Les démocrates devraient se frotter les mains et éviter de bouder leur plaisir de voir la deuxième plus grande institution de la République se retrouver dans son costume de contre-pouvoir. Il faut mettre fin ici et là aux critiques sur les errements passés de Mathurin Nago. Que celui qui n’a jamais péché lui jette la première pierre ! Un grand révolutionnaire avait déjà prévenu qu’il faut savoir distinguer la contradiction principale des contradictions secondaires qui trouveront toujours solution, lorsque la contradiction principale aurait été résolue.

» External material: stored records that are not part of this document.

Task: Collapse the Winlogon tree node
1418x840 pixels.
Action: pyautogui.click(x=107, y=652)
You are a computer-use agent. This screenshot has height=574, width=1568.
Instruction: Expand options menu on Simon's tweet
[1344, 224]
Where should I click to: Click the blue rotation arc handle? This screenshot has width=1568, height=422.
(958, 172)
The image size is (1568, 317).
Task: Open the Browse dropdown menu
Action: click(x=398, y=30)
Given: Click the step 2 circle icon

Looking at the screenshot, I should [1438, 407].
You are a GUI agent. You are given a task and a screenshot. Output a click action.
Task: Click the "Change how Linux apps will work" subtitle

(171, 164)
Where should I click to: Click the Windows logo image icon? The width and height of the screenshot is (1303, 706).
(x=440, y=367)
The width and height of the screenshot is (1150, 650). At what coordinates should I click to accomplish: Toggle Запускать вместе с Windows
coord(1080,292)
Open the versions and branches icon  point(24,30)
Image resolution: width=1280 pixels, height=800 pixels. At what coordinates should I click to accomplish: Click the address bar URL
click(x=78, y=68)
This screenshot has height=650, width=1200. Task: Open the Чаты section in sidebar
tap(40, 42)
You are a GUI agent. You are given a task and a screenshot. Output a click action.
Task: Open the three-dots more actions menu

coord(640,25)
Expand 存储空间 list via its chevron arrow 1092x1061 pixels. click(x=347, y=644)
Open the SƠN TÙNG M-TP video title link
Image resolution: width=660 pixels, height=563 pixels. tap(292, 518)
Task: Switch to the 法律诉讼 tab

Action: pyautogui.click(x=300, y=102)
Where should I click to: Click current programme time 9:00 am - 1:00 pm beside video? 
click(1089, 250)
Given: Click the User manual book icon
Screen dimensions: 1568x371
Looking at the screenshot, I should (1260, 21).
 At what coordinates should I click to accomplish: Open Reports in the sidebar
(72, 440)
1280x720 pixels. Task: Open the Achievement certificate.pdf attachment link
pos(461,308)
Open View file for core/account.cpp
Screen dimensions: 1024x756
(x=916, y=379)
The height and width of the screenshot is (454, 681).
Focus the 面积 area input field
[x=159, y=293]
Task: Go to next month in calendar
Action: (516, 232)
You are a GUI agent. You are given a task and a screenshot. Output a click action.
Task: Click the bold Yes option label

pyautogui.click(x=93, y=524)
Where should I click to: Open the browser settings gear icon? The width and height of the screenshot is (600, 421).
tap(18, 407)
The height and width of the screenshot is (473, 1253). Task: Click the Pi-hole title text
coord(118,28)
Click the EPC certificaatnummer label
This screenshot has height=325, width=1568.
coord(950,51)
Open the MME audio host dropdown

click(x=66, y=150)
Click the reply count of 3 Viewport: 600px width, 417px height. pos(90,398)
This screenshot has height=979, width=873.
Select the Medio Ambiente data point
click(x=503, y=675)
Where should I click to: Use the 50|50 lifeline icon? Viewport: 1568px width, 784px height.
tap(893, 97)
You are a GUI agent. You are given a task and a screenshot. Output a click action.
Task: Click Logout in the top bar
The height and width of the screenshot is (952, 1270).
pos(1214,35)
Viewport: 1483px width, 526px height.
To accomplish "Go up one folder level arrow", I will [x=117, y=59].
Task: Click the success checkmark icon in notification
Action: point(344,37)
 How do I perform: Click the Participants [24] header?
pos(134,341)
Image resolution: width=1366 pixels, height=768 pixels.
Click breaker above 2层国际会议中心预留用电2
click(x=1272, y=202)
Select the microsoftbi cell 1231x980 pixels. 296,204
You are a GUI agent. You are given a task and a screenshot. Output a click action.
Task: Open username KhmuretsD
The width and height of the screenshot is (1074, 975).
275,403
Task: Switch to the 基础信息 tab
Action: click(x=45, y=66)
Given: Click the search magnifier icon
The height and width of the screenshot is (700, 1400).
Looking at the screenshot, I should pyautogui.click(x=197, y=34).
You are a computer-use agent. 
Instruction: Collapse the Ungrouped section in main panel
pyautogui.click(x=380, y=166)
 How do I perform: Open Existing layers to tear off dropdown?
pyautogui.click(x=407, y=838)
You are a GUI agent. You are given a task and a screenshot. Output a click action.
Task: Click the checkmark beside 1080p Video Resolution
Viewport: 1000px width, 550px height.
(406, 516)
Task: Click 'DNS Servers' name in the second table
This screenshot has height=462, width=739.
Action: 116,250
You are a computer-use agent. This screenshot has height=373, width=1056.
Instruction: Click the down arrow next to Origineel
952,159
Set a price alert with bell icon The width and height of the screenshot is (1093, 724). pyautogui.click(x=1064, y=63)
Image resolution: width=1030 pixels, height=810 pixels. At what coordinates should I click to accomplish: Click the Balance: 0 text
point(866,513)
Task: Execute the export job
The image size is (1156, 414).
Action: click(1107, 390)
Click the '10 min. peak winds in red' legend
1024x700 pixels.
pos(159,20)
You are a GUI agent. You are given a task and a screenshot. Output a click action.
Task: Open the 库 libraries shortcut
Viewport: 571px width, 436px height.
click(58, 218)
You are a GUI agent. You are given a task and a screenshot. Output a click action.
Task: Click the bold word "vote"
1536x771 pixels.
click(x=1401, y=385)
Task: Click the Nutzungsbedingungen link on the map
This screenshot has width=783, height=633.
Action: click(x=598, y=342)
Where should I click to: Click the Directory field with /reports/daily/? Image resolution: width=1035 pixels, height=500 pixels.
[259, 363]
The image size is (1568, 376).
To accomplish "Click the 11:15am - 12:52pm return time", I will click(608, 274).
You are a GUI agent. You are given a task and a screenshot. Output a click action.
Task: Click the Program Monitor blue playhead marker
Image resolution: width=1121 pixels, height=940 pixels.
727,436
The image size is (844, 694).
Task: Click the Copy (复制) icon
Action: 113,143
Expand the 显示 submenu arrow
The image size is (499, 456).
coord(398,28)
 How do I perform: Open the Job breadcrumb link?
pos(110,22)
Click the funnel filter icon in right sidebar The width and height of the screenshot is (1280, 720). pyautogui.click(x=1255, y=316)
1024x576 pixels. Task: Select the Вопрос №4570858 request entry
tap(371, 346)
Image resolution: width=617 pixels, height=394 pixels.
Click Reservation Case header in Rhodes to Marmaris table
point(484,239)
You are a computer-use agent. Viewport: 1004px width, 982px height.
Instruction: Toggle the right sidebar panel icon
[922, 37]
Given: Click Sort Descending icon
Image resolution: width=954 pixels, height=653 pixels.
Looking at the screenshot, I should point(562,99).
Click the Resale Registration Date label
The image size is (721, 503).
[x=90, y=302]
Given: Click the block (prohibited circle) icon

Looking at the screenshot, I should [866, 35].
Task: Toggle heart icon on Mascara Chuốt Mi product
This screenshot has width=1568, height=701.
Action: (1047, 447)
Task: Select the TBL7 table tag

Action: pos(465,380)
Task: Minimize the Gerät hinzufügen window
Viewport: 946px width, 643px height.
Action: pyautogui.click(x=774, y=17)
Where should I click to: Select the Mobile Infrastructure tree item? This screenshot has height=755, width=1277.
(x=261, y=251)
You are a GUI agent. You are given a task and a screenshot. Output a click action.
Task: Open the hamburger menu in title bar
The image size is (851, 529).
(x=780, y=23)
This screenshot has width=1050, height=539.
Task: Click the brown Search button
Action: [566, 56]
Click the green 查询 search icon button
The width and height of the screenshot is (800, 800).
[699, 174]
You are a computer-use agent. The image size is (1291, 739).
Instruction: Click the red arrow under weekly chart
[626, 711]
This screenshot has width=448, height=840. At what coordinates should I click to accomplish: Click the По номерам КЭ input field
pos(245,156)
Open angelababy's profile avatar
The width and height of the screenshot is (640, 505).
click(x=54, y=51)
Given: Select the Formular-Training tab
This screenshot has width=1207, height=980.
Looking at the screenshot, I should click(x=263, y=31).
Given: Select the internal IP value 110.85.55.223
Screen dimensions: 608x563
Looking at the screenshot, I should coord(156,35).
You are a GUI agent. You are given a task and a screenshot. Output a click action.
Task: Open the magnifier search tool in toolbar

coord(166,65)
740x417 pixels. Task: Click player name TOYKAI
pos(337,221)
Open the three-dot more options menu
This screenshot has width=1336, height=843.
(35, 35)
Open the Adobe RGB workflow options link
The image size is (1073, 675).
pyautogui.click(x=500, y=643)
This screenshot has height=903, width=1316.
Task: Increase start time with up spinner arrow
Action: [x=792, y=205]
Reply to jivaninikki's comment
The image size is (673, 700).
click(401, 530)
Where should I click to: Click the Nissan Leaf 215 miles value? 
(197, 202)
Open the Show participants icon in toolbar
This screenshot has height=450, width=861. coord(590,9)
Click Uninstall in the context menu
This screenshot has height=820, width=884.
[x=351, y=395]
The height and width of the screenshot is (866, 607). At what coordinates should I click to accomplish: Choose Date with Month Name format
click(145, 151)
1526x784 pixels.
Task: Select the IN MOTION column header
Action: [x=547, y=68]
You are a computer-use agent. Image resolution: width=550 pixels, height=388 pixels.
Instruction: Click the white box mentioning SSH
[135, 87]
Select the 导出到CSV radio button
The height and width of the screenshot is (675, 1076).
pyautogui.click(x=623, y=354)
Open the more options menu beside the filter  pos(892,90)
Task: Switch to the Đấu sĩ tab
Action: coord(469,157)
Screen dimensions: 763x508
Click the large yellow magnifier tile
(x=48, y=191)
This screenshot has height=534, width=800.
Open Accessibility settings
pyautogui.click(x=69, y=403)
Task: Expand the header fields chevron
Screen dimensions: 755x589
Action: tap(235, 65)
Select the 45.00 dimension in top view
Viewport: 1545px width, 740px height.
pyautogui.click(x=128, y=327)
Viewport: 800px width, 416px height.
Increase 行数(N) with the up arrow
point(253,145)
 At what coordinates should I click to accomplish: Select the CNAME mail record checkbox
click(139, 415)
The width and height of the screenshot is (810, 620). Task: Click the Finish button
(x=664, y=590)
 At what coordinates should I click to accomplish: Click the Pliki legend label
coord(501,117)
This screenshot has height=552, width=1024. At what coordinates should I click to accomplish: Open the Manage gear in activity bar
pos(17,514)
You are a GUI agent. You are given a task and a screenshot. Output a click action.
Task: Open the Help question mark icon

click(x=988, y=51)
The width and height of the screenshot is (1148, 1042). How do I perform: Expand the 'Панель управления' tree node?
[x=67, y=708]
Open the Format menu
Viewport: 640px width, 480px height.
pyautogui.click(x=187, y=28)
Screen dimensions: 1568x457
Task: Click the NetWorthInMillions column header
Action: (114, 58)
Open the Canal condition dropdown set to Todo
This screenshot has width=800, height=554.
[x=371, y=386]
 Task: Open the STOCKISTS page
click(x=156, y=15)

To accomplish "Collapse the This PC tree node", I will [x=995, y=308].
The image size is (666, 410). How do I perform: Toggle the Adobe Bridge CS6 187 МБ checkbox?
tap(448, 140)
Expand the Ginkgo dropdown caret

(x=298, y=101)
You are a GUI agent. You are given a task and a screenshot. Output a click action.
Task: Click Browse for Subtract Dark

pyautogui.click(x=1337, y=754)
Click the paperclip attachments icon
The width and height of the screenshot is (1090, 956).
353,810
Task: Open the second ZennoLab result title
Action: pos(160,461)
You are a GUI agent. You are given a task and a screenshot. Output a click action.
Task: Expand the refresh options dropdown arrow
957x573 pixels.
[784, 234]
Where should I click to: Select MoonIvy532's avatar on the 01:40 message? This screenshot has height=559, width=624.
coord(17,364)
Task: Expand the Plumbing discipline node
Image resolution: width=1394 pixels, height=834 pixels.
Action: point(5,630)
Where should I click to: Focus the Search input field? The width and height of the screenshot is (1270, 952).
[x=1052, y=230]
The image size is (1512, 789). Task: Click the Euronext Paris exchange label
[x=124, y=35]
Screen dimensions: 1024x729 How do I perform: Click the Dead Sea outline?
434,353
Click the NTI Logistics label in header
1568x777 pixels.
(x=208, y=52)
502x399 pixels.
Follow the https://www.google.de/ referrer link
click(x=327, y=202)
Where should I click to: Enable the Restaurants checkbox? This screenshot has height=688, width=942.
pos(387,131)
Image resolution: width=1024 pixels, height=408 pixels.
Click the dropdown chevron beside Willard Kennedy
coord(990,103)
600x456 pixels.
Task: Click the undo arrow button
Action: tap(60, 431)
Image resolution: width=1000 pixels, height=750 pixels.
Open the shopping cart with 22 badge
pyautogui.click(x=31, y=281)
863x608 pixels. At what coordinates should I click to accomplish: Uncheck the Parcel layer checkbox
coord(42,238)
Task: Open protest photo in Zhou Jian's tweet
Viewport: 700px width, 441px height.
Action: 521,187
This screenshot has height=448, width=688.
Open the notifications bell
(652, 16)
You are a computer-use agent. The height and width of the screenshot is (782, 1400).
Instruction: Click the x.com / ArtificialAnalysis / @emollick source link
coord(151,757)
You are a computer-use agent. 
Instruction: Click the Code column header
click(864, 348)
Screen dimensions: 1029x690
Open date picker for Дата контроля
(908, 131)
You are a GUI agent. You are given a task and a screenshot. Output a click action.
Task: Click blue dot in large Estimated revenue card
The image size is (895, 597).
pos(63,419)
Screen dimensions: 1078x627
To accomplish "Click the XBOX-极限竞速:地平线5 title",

Il faut donner acte au président Nago de cette déclaration importante relative à la préservation des acquis démocratiques du peuple béninois que nous citons in extenso : «Je dois donner l’exemple parce que la nation béninoise a besoin que sa démocratie soit préservée, soit consolidée. Nous devons nous battre pour ça. Si quelqu’un ne l’a pas encore compris, si certains ne l’ont pas compris, nous devons continuer de les informer, de les sensibiliser, de leur montrer que c’est dans leur intérêt de respecter les principes et les règles démocratiques que le peuple béninois s’est librement donnés parce que on peut être pris de certaines envies, ça peut se comprendre. Donc il faut pouvoir aider les uns et les autres pris de certaines envies, il faut les aider à comprendre que ce n’est pas dans leur intérêt». Du haut de son fauteuil de président de la Représentation nationale, Nago a un rôle capital à jouer pour faire échec aux velléités de 3ème mandat, comme il l’a fait pour le vote du budget et la proposition de loi scélérate sur le retrait du droit de grève aux magistrats. Et pour toutes ces raisons de veille citoyenne, il ne doit plus reculer.